Supplied material ::
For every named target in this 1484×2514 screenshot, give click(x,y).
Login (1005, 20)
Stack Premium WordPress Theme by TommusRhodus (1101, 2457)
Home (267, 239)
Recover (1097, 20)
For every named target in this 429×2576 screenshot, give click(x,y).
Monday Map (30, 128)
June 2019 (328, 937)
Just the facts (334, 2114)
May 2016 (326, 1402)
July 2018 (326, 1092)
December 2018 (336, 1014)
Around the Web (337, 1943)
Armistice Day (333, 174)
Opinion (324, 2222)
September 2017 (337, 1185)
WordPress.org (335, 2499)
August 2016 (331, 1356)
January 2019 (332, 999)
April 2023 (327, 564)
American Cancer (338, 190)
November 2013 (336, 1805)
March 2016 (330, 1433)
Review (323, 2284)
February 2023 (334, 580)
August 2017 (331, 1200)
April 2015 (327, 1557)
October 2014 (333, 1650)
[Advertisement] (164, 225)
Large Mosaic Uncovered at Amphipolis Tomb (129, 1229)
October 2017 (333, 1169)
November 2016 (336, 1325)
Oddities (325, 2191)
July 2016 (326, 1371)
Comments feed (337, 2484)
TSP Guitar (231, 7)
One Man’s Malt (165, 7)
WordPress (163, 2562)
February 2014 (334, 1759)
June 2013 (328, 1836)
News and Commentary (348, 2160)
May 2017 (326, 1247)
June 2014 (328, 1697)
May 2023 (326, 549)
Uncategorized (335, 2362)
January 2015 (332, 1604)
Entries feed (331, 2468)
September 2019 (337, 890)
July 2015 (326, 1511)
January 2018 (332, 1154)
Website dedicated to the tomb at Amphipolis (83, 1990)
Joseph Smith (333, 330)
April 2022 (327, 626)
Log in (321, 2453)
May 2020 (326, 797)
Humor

Problem statement ::
Among the lines above, count those containing the word "give" and write only the number.

Answer for this exercise ::
2